Coulomb drag of viscous electron fluids: drag viscosity and negative drag conductivity

TL;DR

This paper investigates how Coulomb drag in viscous electron fluids introduces new viscosity effects, including drag viscosities, which can be tuned by magnetic fields and densities, leading to phenomena like negative drag conductivity.

Contribution

It introduces drag and drag-Hall viscosities as new hydrodynamic terms caused by interlayer Coulomb interactions, expanding the understanding of electron fluid dynamics.

Findings

Drag viscosities are tunable via magnetic field and electron densities.

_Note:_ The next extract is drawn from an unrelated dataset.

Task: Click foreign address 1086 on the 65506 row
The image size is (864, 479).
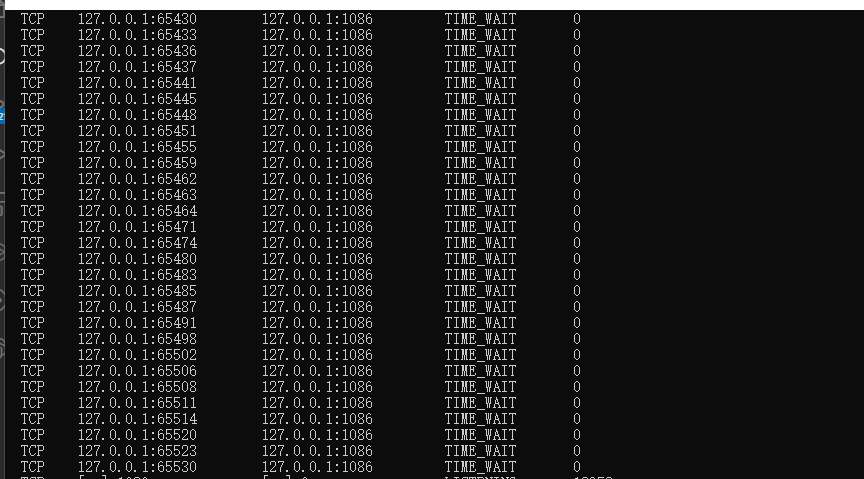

Negative drag conductivity occurs at specific density ratios.

Coulomb interactions modify the stress tensor in hydrodynamic equations.

Abstract

We show that Coulomb drag in hydrodynamic bilayer systems leads to additional viscosity terms in the hydrodynamic equations, i.e., the drag and drag-Hall viscosities, besides the well-known kinematic and Hall viscosities. These new viscosity terms arise from a change of the stress tensor due to the interlayer Coulomb interactions. All four viscosity terms are tunable by varying the applied magnetic field and the electron densities in the two layers. At certain ratios between the electron densities in the two layers, the drag viscosity dramatically changes the longitudinal transport resulting in a negative drag conductivity.